В это мгновение висевший на стене акварельный портрет его матери, поблекший от табачного дыма и непрестанного сквернословия, свалился в таз, и, когда краски слились и растворились, словно стершийся из памяти сон, Торвальд Бак пробудился к новой жизни.
Должен признаться, мне такие внезапные обращения не очень понятны. В чем-то они сродни родам после непорочного зачатия — в том смысле, что вроде бы ни тому, ни другому не предшествовало то, что обычно предшествует, но именно так Торвальд Бак навсегда запомнил свое спасение — как будто его, посреди его копенгагенской жизни, нежданно-негаданно поразил удар молнии, и позднее, когда он вместе с великим народным пастырем Вильхельмом Беком[15] стал одним из основателей движения «Внутренняя миссия», именно к таким обращениям призывал он в своих проповедях. Но в тот день, когда упал портрет, он не произнес ни звука, тюбик с мазью выпал из рук прямо в таз, и Торвальд медленно опустился на колени — под грузом нахлынувших чувств гордости и смирения, происходящих от сознания того, что он одновременно является избранником и помазанником Божьим и самым ничтожным созданием на свете. После чего возникло видение — он увидел рыбацкий поселок Лаунэс, названия этого Торвальд никогда прежде не слышал, хотя поселок и находился не так далеко от Рудкёпинга, и увидел он горстку мрачных лачуг, на границе между бесплодной, словно пустыня, землей и серым от вечной непогоды морем, над которым витает запах тухлой рыбы.
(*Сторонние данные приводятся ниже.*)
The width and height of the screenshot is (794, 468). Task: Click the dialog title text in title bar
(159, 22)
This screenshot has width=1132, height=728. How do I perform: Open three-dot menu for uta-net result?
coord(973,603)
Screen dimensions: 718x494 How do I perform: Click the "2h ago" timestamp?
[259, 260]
До этого времени Торвальд ходил в университет исключительно для того, чтобы в компании своих друзей-собутыльников потешаться над профессорами-теологами, которые, с одной стороны, опираясь на научные данные, доказывали несостоятельность библейских текстов, а с другой стороны, настаивали на их исключительной глубине. Теперь же он взялся за ум и, утвердившись в своих убеждениях, лучше всех сдал выпускной экзамен, подготовившись к нему всего лишь за год, в течение которого к тому же еще и умудрялся в редкие свободные часы обходить те заведения, где прежде пил из губительного кубка греха, пытаясь наставлять своих прежних приятелей на путь истинный.
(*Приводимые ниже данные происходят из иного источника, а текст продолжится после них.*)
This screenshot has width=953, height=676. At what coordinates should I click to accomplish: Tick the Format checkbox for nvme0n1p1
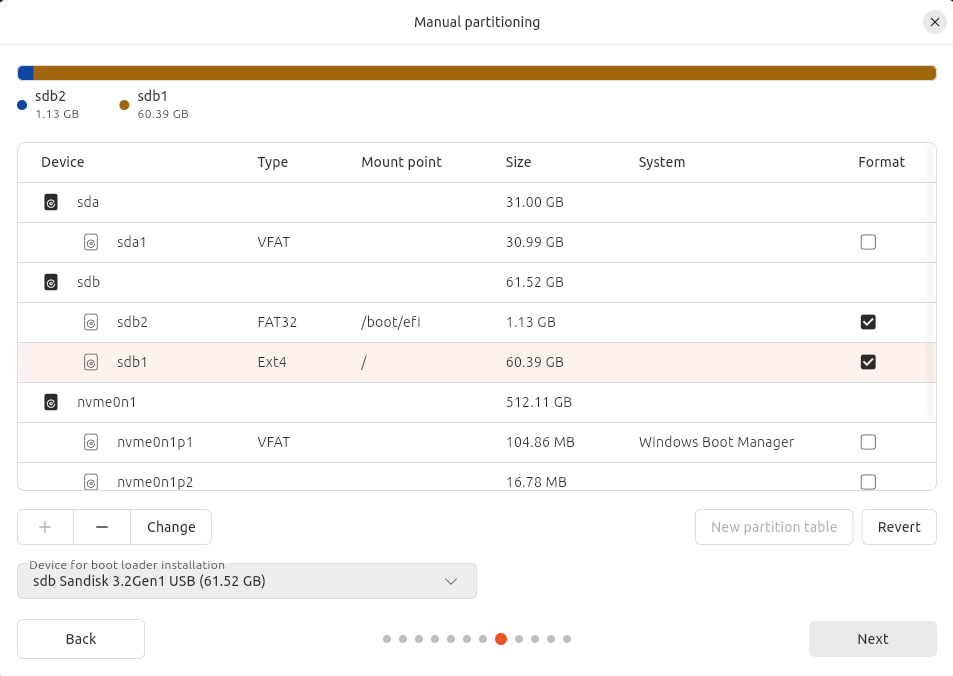pos(868,442)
По окончании пасторской практики Торвальд для своей выпускной проповеди выбрал тему Преисподней, и выступал он перед епископом и несколькими известными богословами, которые пришли его послушать, привлеченные разговорами о молодом кандидате, который всем своим поведением напоминает какого-нибудь непреклонного иезуита. Проповедь произвела на слушателей ошеломляющее впечатление. Когда оратор смолк, вдали вдруг зазвенели церковные колокола, низко загудели трубы органа, и под сводами церкви явственно запахло каленым железом и горелой шерстью. Присутствовавшим вряд ли когда-нибудь удастся забыть, как Торвальд Бак вскарабкался вдруг на край кафедры, уселся на корточки, нависая над своей аудиторией, точь-в-точь как огромная хищная птица, и понизив голос, произнес: «Преисподняя — уголья под паровыми котлами веры».
Сразу после проповеди Торвальд попросил епископа отправить его служить в Лаунэс. Старик безуспешно искал в реестре приход с таким названием, и, наконец, нашел упоминание о нем в папке отложенных дел, с которыми непонятно было что делать и решение по которым возлагалось на волю Господа. Он обнаружил, что уже многие годы в поселке не было священника и что за последние сто лет в Лаунэс назначалось тридцать человек, но нищета, отвратительный климат и непреодолимое безбожие местных жителей всякий раз затягивали нового пастора в омут пьянства и меланхолии, он переставал отправлять отчеты начальству, а по прошествии некоторого времени уже не мог даже написать прошение об освобождении от должности.
Когда епископ решил посоветоваться с пробстом о судьбе Торвальда, тот ответил: «Если мы не избавимся от него, он станет новым Игнатием Лойолой».
Торвальд Бак нанес прощальный визит епископу, поблагодарил его за назначение, а также и за рессорную повозку, которую ему выделило Министерство, чтобы он наверняка добрался до Лаунэса, куда так и не проложили дорогу, поскольку ее все равно размыло бы паводком или замело непролазными снежными заносами, которые даже поздней весной обрушивались иногда на поселок. Строительству дороги препятствовали также глубокие трещины, возникавшие вследствие апокалиптических сдвигов почвы. Когда епископ спросил Торвальда, почему он попросил о назначении именно в этот приход, молодой священник с гордостью ответил:
— Потому что именно эти души взывают ко мне из Преисподней.
Епископ вспомнил проповедь Торвальда и устало покачал головой.
— Бог создал Небеса, — сказал он. — Преисподняя — дело рук человеческих.
И они попрощались, так и не придя к согласию.